* **Goal**:
Please convert each line of text in the items below into a JSON list of strings, one string per line, omitting blank lines and leaving the pictures out of your answer.

Collection entries
* BEGIN *

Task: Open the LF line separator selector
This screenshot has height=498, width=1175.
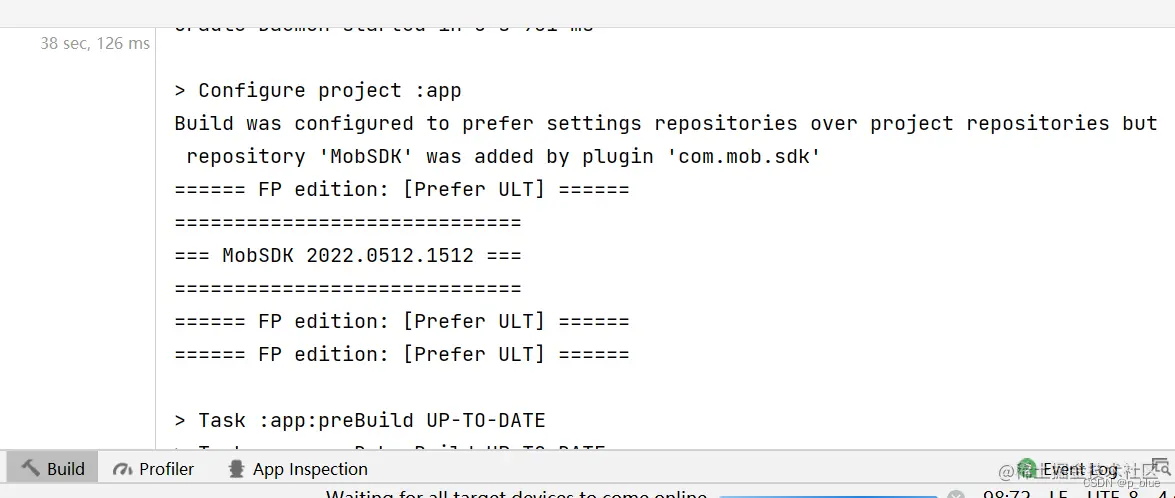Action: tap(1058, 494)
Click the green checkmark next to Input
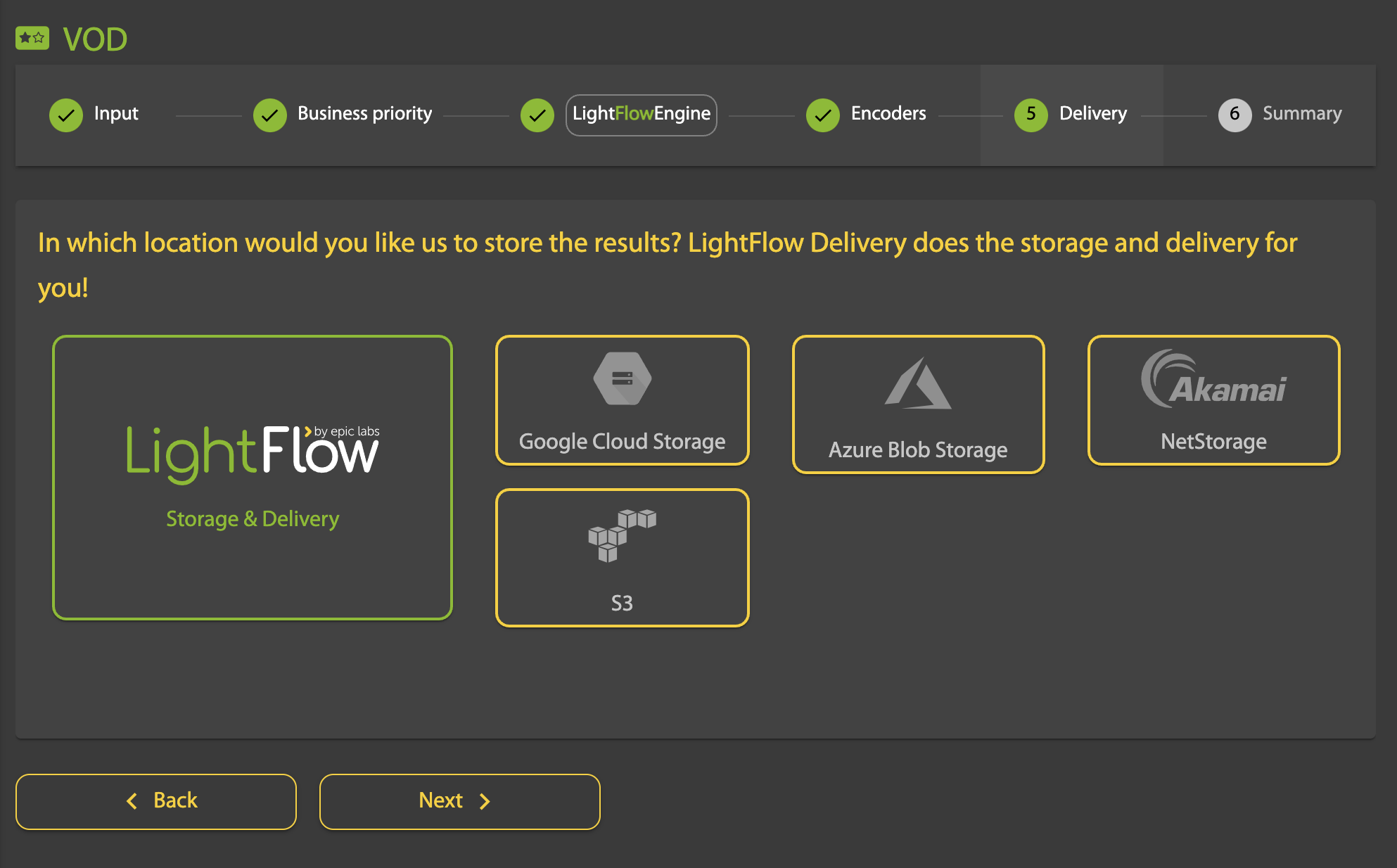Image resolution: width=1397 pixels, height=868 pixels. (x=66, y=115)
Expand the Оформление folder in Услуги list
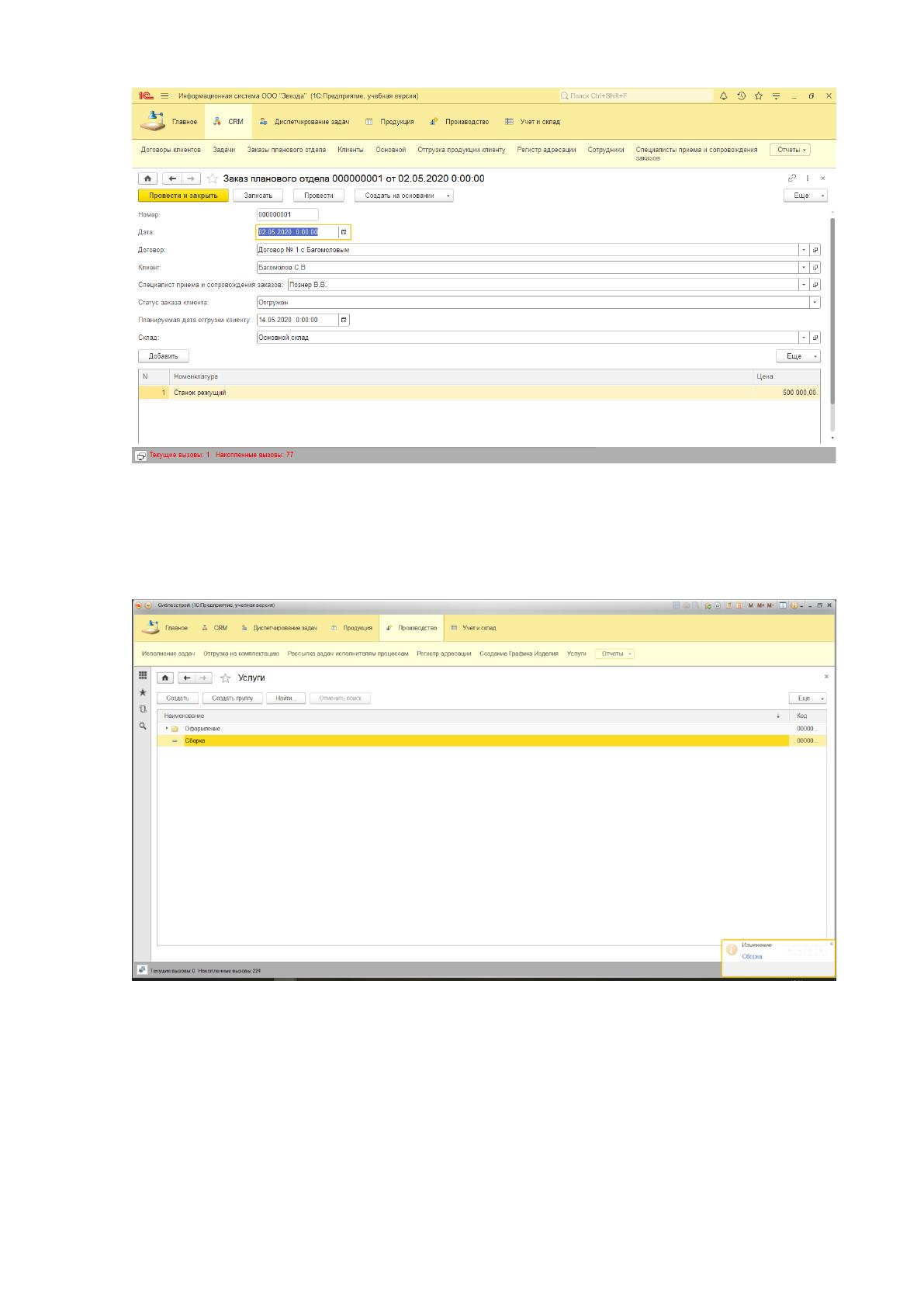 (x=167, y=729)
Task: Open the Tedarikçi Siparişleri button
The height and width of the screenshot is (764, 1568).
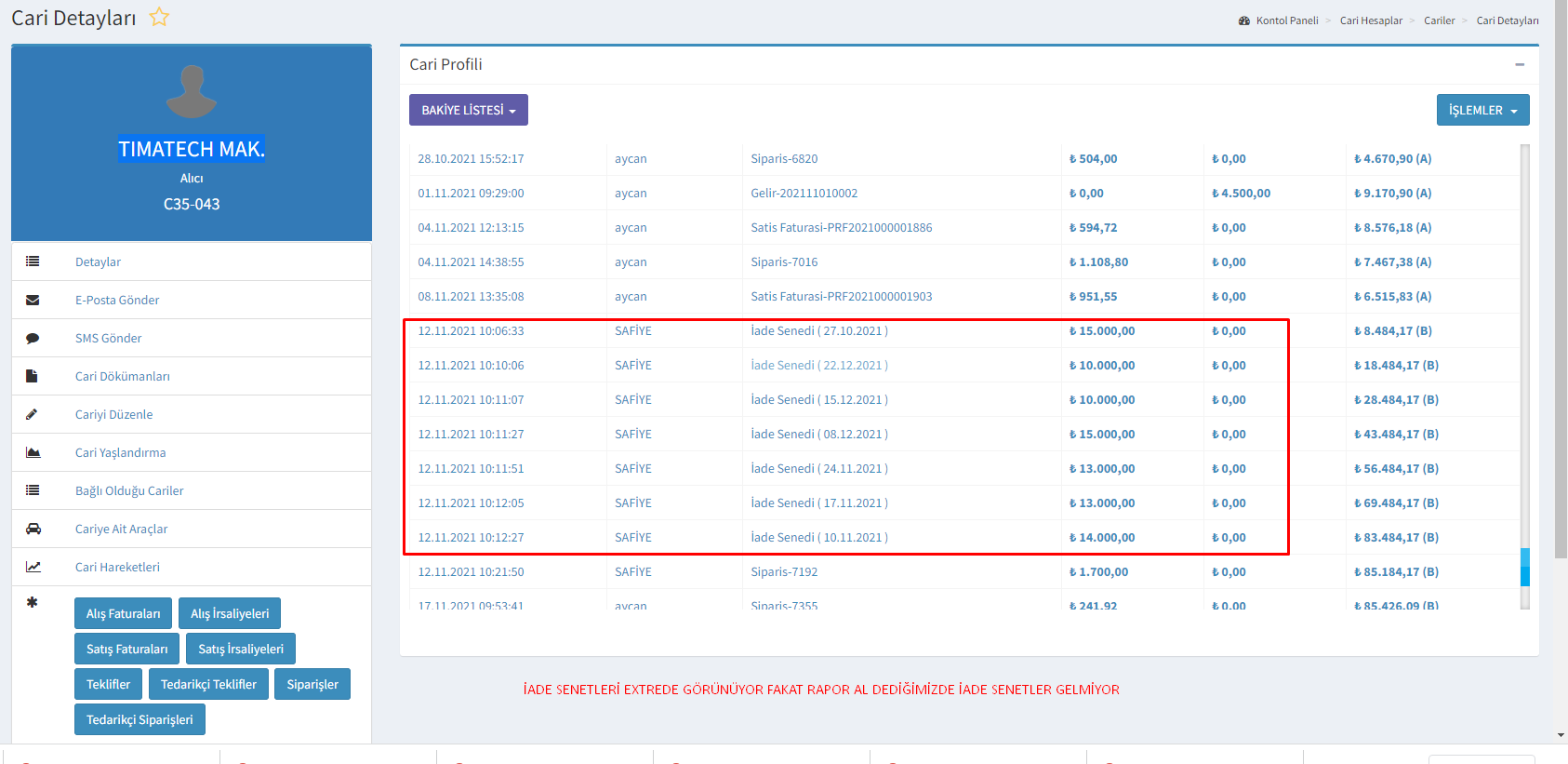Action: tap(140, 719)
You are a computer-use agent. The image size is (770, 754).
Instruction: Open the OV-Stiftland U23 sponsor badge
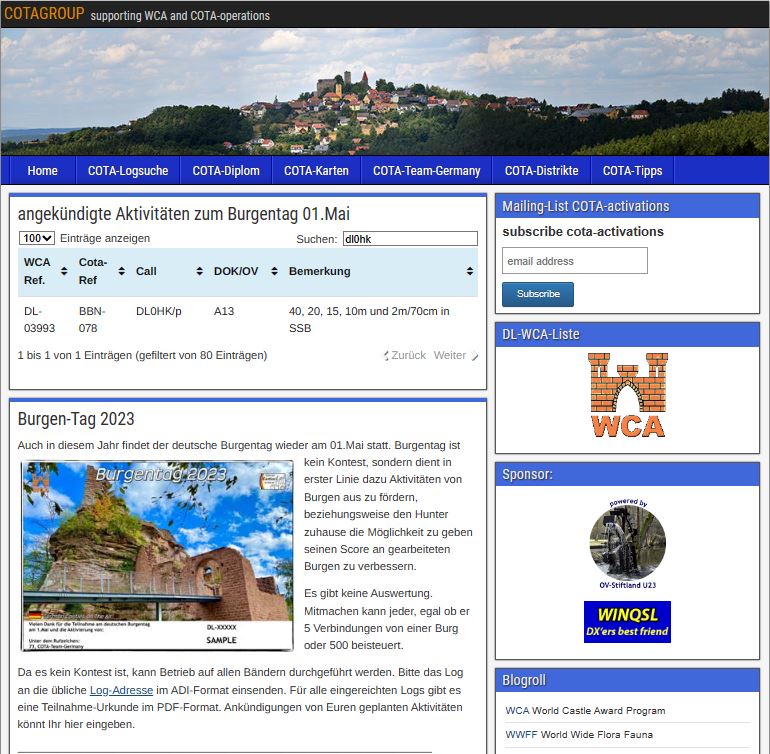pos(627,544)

* END *

* **Solution for this exercise**:
[
  "Task: Open the LF line separator selector",
  "This screenshot has height=498, width=1175.",
  "Action: tap(1058, 494)",
  "Click the green checkmark next to Input",
  "Image resolution: width=1397 pixels, height=868 pixels. (x=66, y=115)",
  "Expand the Оформление folder in Услуги list",
  " (x=167, y=729)",
  "Task: Open the Tedarikçi Siparişleri button",
  "The height and width of the screenshot is (764, 1568).",
  "Action: tap(140, 719)",
  "You are a computer-use agent. The image size is (770, 754).",
  "Instruction: Open the OV-Stiftland U23 sponsor badge",
  "pos(627,544)"
]